Architecture on Film: The Iron Ministry + Songhua

An exploration of China through the lens of filmmaker and anthropologist J.P. Sniadecki, whose experimental and engrossing work reveals the construction of places, people and film itself. A double bill of mesmeric cinema, charting the labour, life and economy of a nation on the move.

Starts:

06:30pm, Tuesday, 14 July 2015

Until:

08:30pm, Tuesday, 14 July 2015

Venue

Cinema 2, Barbican, Beech Street, London EC2Y 8AE

Tickets

Standard:
£11.50

AF Members:
£7.50 (Please contact AF for promotional discount code)

Concessions:
£10.50

Young Barbican:
£5

Online: 
Barbican.org.uk

Tel (9am-8pm):
+44 (0)20 7638 8891

This is a past event


 

An exploration of China through the lens of filmmaker and anthropologist J.P. Sniadecki.

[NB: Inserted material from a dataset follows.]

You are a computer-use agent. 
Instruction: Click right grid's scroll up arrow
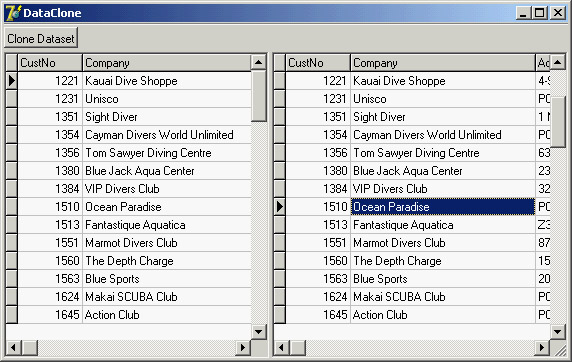click(x=558, y=62)
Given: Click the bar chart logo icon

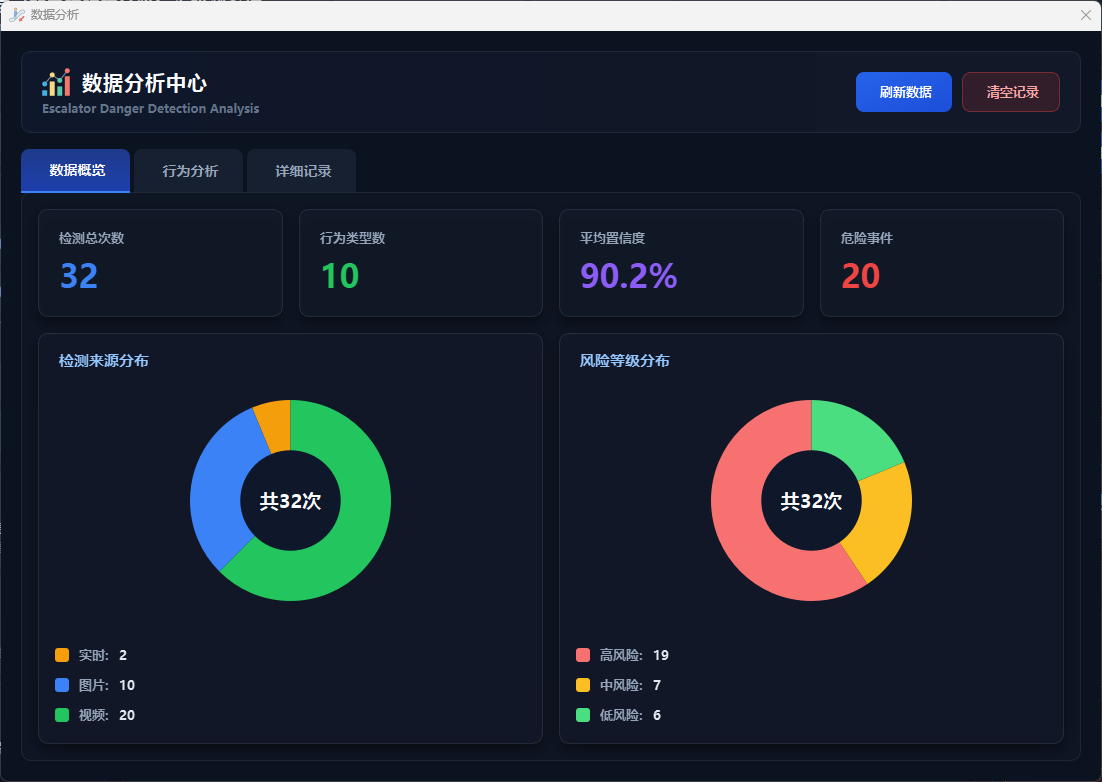Looking at the screenshot, I should pyautogui.click(x=56, y=83).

A researcher from Harvard’s revered Sensory Ethnography Lab (from which has come films such as Leviathan (2012) and Manakamana (2013)) Sniadecki’s singular, experimental and engaging work continually breaks its own fourth wall, blurring the line between documentary and art in its search to reveal the construction of places, people and film itself. This screening presents two of Sniadecki’s works in London for the first time, using a pair of infrastructural arteries – one ecological, one industrial – to reveal keen insights into the labour, life and economy of a nation on the move.

The Iron Ministry


The Iron Ministry
offers a vital armpits-and-all social portrait of China via the mobile microcosm of a journey on what will soon be the world’s largest railway network.

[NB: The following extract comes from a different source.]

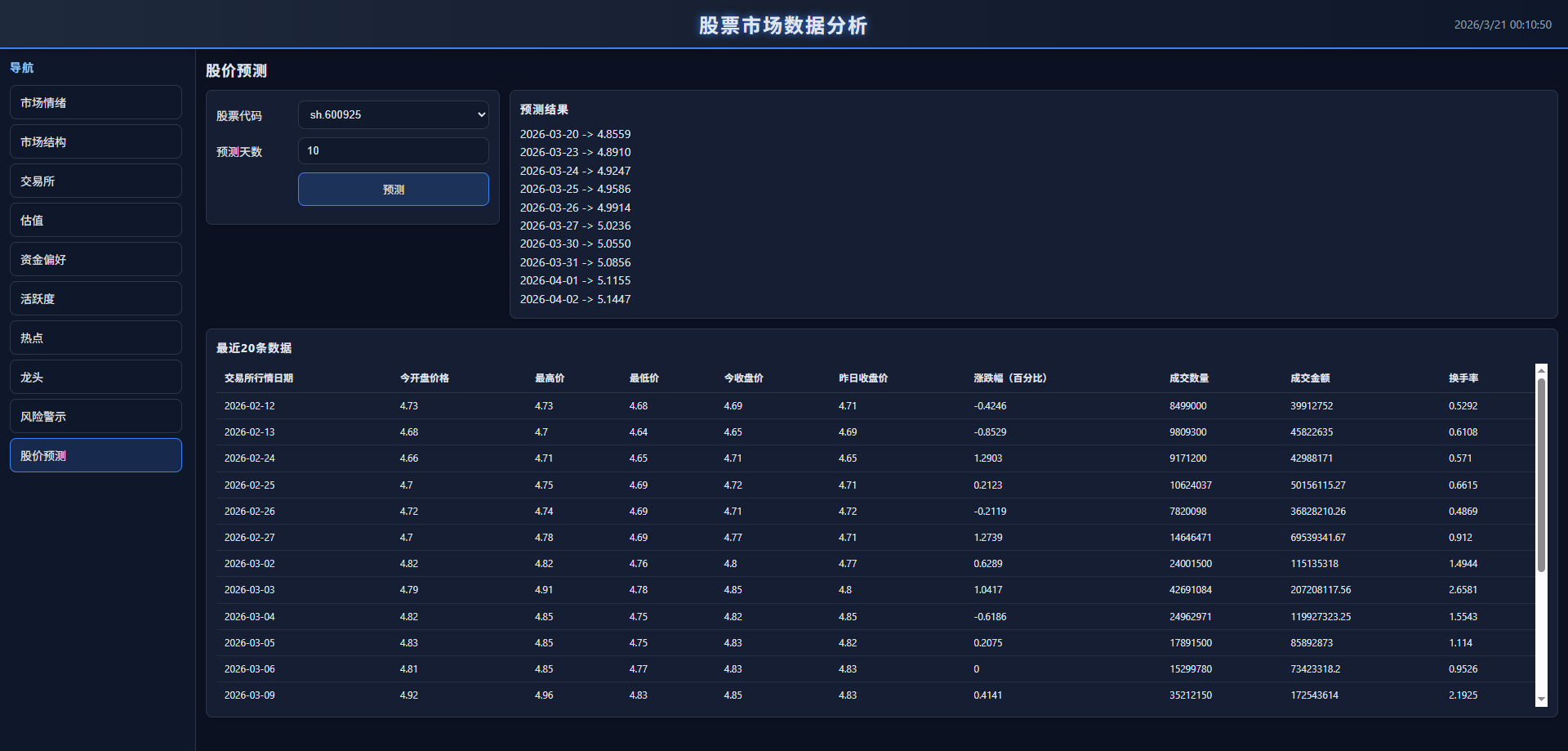Open the 活跃度 navigation item
This screenshot has height=751, width=1568.
96,299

A montage of multiple rail journeys into one, the film offers audiences a trip in a cinematic carriage, in which ongoing changes in China’s society and economy, technology and development, hopes and fears, all ride. Both painting sensorial pictures and engaging passengers in intimate dialogue, the camera becomes a fellow passenger of the train – both a participant and an observer – in the film’s non-narrative investigation into the realities of contemporary China, the passage of modernity, and the possibilities of documentary form.

“[The film’s accomplishment is found in the encounters between the many elements that went into the making of the film...] The classic, iconic, and clichéd encounter between the railways and cinema; the encounter between human beings and the physical/architectural space of each train car (and how that encounter shapes bodies, postures, gestures, interactions, etc); the encounters between passengers – and between passengers and the filmmaker – within the fleeting social space that each train car creates; the encounters between ideologies, motivations, aspirations, and values within those encounters; and the encounter between a filmmaker and a small hand-held consumer camera and the cinematography that it produced.”
– J.P. Sniadecki

China/USA, 2014, J.P. Sniadecki, 82 mins. Mandarin with English subtitles.


Songhua (UK Premiere)


Loitering by the river of the film’s title, Songhua observes the ecology and economy that it sustains as it weaves through Harbin in North-Eastern China. Labour and leisure, commerce and culture, fishing and eating, all are captured by “the American’s” camera, as Sniadecki spends time with this aquatic infrastructural artery.

China/USA, 2007, J.P. Sniadecki, 29 mins. Mandarin with English subtitles.